Senior BI Developers are scored on whether the org gets faster around them, not just whether their own dashboards ship. Show the playbook, the training, the second-line role.

How to show it

Authored the team's BI semantic-model style guide and ran a monthly DAX office hours for 32 analyst-power-users, lifting the volume of self-service reports from 18 to 67 a month with no quality regressions.

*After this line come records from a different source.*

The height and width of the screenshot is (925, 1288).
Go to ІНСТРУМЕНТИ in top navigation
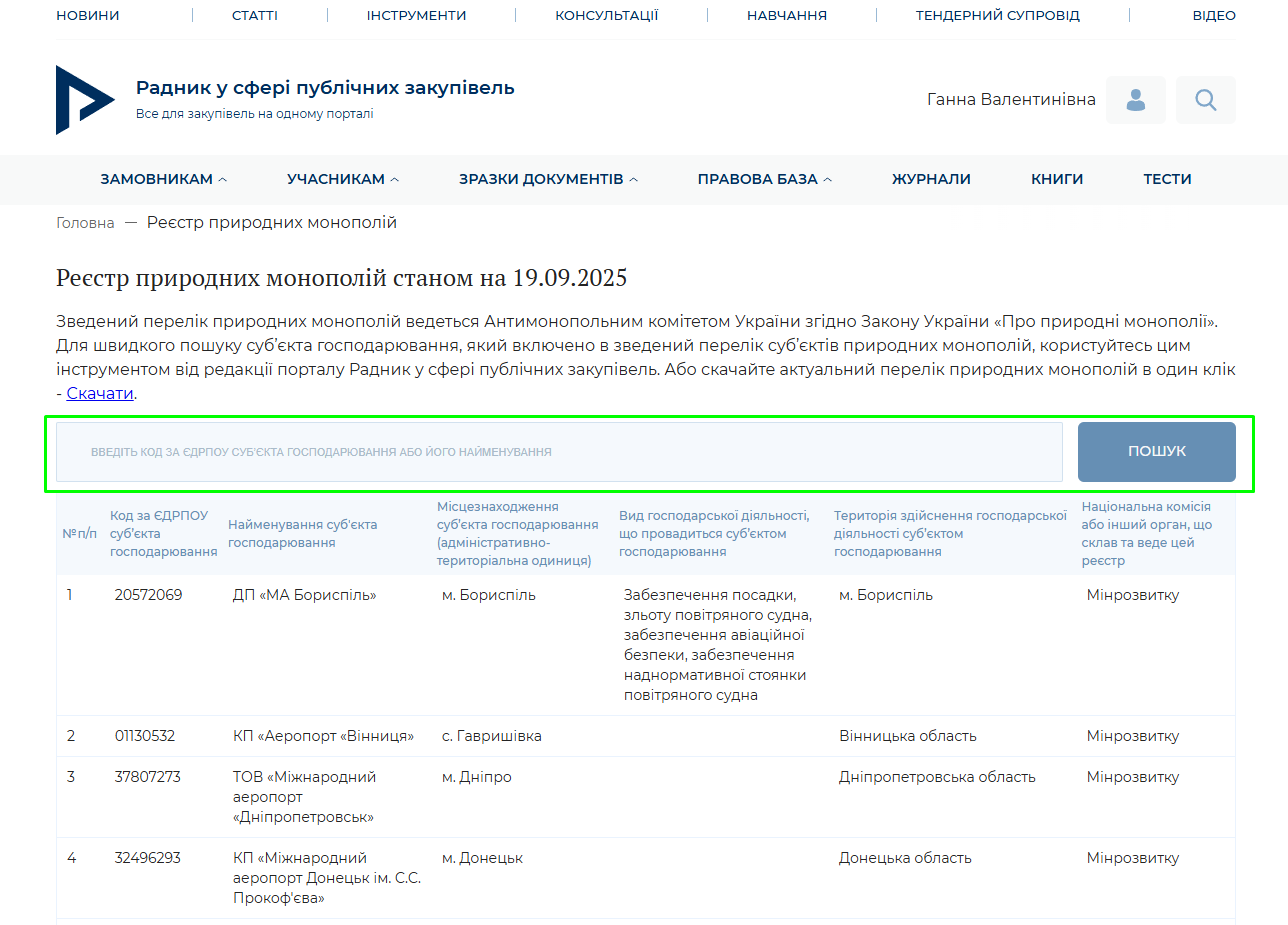click(416, 15)
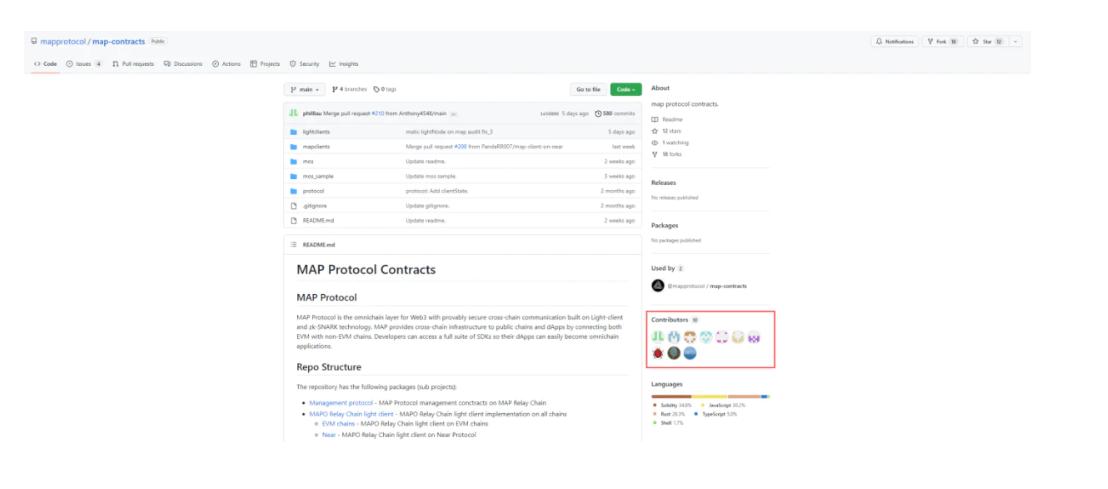Click the Solidity segment of language bar
The width and height of the screenshot is (1108, 489).
click(x=670, y=396)
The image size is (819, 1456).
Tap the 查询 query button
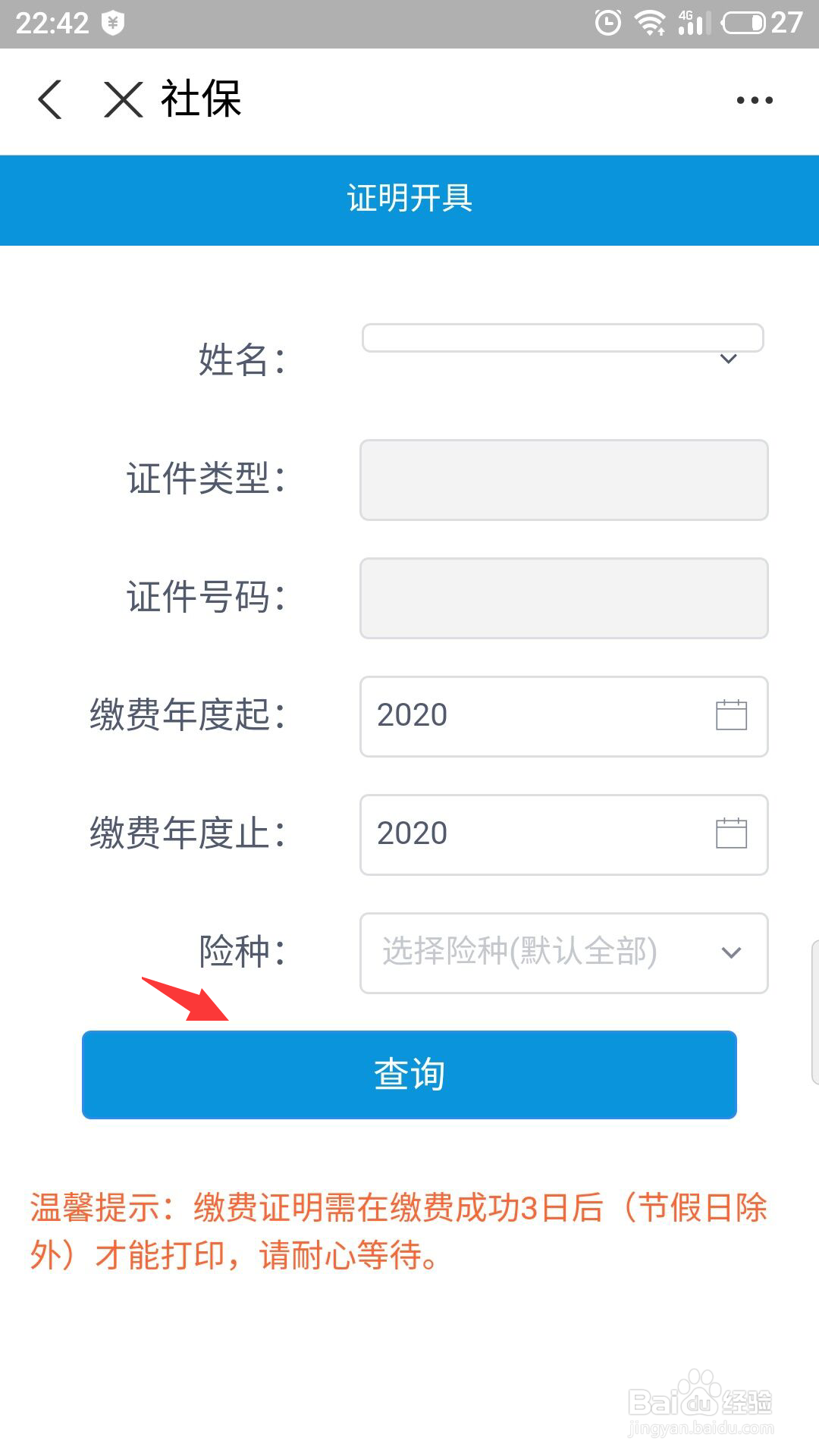(410, 1073)
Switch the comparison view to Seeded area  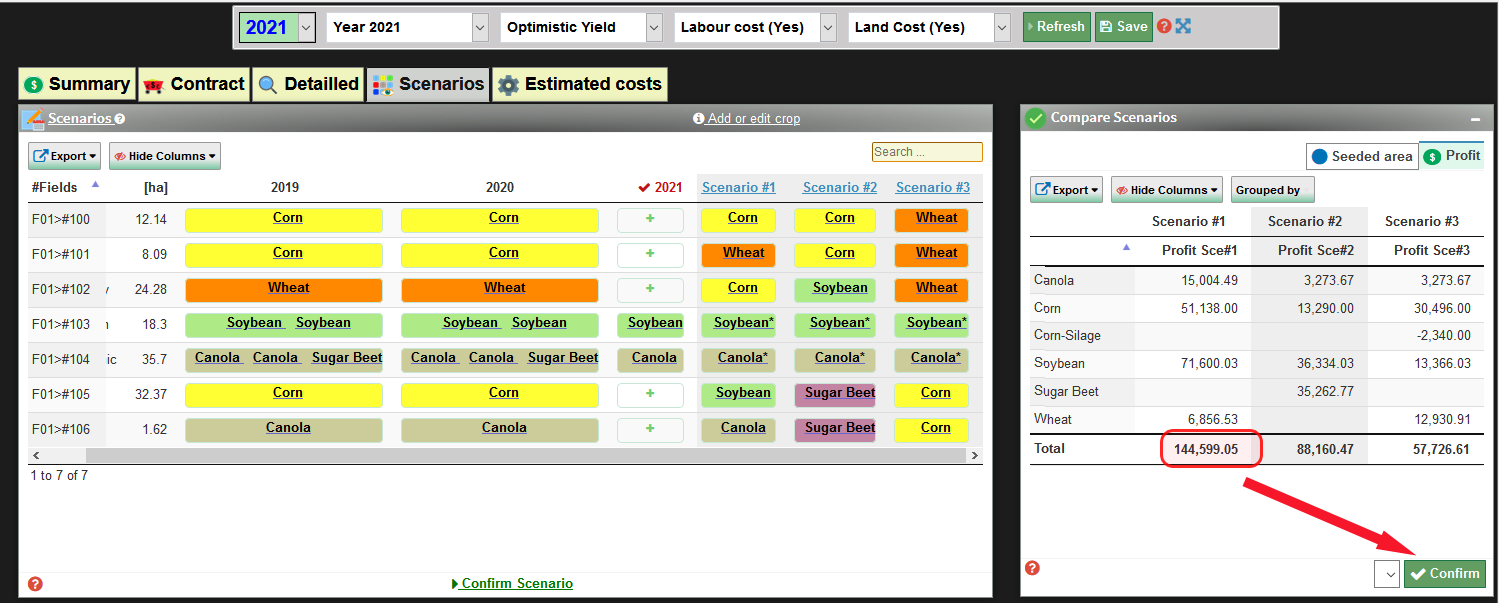tap(1362, 156)
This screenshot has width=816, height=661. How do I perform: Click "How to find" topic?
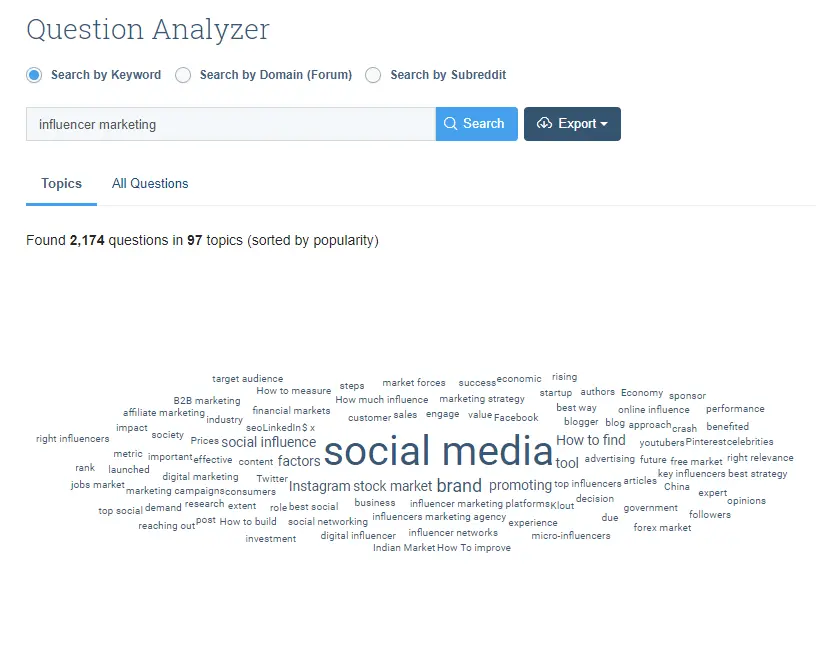pos(590,440)
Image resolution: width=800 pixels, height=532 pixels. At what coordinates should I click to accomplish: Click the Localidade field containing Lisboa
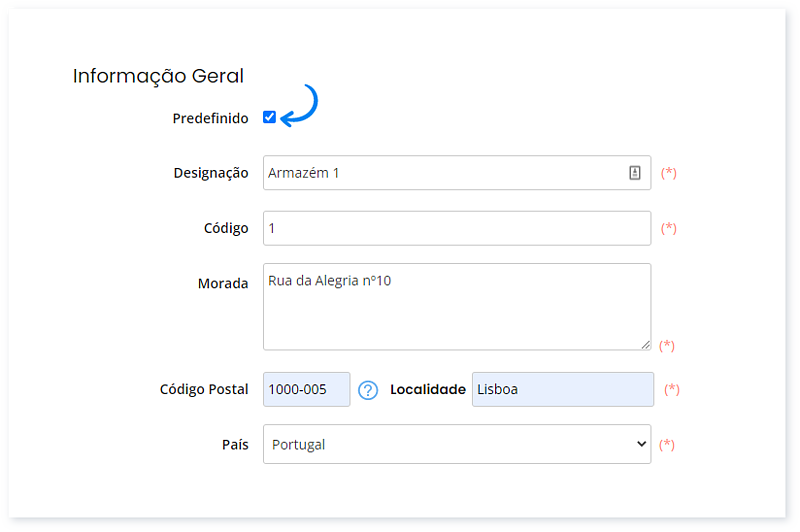(x=563, y=389)
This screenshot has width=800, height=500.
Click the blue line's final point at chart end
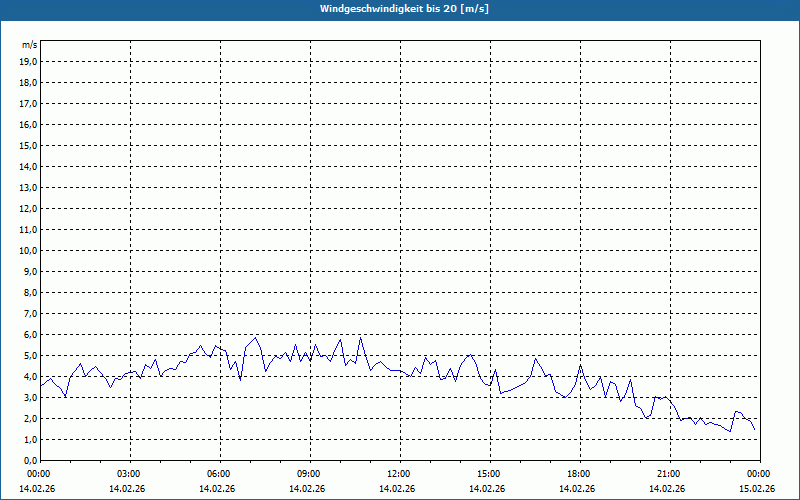(755, 430)
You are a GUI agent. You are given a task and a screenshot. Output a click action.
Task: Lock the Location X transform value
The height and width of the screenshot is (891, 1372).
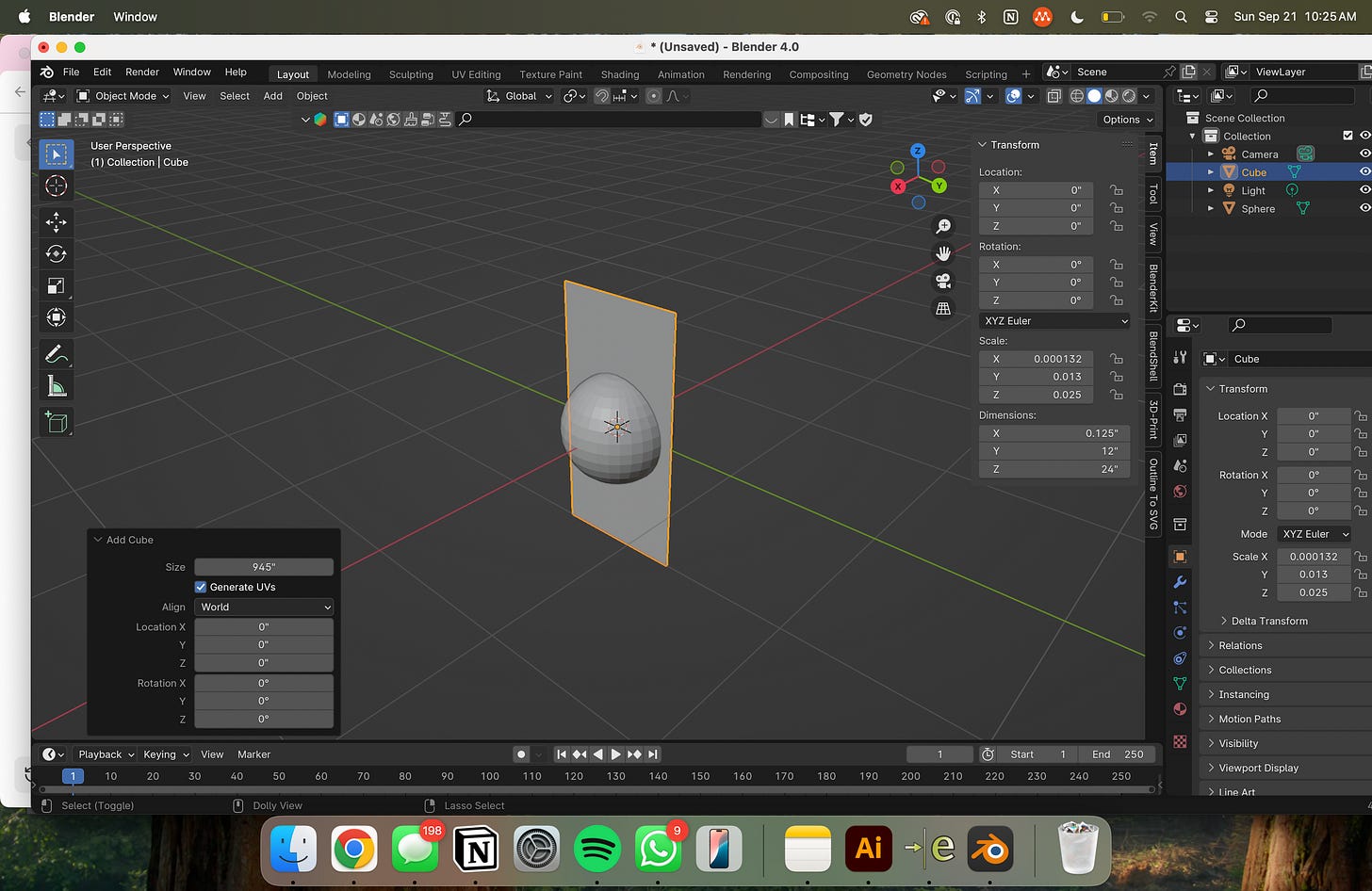click(x=1117, y=190)
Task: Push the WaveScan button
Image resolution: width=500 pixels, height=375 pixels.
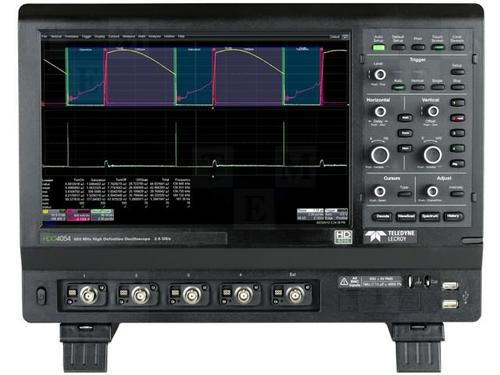Action: pos(406,217)
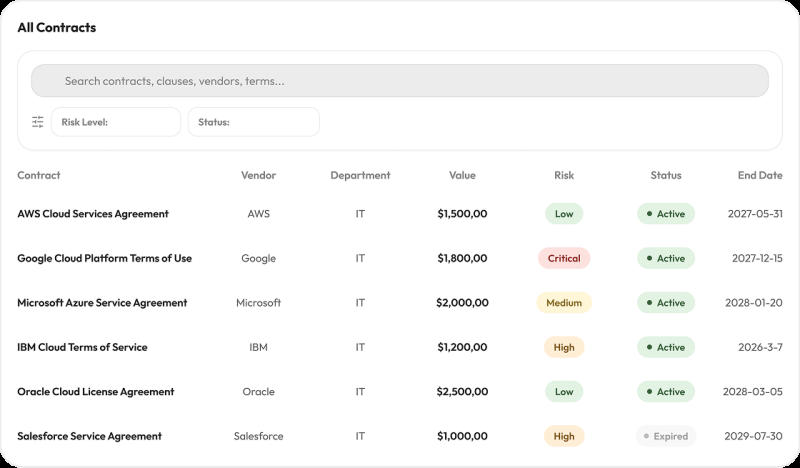The image size is (800, 468).
Task: Click the Low risk badge for AWS
Action: coord(564,214)
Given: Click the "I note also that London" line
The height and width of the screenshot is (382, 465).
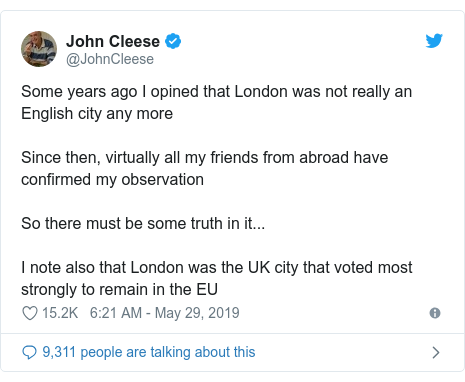Looking at the screenshot, I should pyautogui.click(x=217, y=268).
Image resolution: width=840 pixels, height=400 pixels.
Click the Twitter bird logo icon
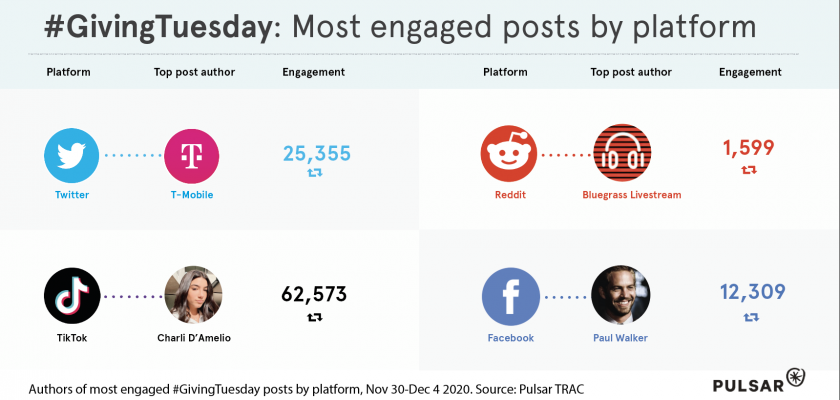click(x=72, y=156)
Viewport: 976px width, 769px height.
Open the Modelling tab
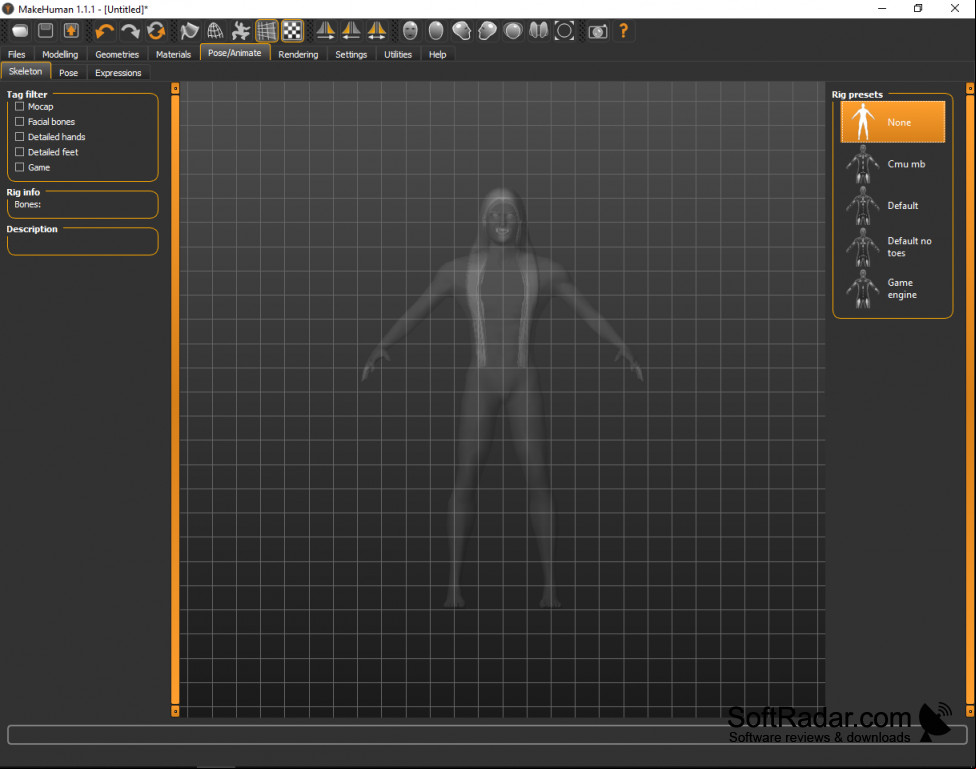(x=60, y=54)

Ambiguity & reconciliation

When two systems show two different numbers, the BI Developer is the one who has to say which one is right. Senior interviews probe this. Show the audit work.

How to show it

Reconciled a $1.1M revenue discrepancy between the Salesforce extract and the Snowflake fact table by tracing 6 weeks of late-arriving deals, then codified the rule into the dbt model so the same gap could not recur.

ATS keywords

How ATS read your resume keywords

What the parser actually does with your file, how to pull the right keywords out of any BI Developer JD, and the 25 keywords every BI Developer resume needs in 2026.

01

What ATS actually does

Modern ATS (Workday, Greenhouse, iCIMS, SmartRecruiters) breaks your resume into structured fields, then scores you against a configurable keyword set that the recruiter or hiring manager set up on intake. No robot rejects you on its own. You get sorted down the list. Missing the BI keywords means missing the eyes that decide on a first call.

02

Why position matters

Several parsers weight keyword position (Skills row, job title, top of bullets) more heavily than how often the term appears. “Power BI” sitting once in a closing footnote is worth less than “Power BI” in your Profile Summary and in a clearly labeled Technical Skills row at the top.

03

Why repetition is fine, stuffing is not

Naming “SQL” in your Skills row and inside two or three bullets is normal and helps. Hiding 16 invisible copies in a white-on-white block is keyword stuffing, and modern parsers catch it. Aim for three to six honest mentions of each priority keyword, spread across the page.

Mining your target JD

A 3-step keyword extraction loop

STEP 01

Gather 5 real postings

Pull five BI Developer postings at the level and industry you want to land in. Save the full text into one working document so you can scan them side by side.

STEP 02

Score every repeated noun

Highlight every tool, platform, and methodology that shows up in at least 3 of the 5 postings. That set becomes the mandatory list on your file. Tokens that hit only 1 or 2 JDs go to a separate “include only if true” pile.

STEP 03

Audit your resume against the list

Every must-include keyword should land in both your Skills row and at least one bullet. Missing entries either get added (if you can prove them) or flag that the posting is the wrong fit. Be honest with this step; padding shows in screens.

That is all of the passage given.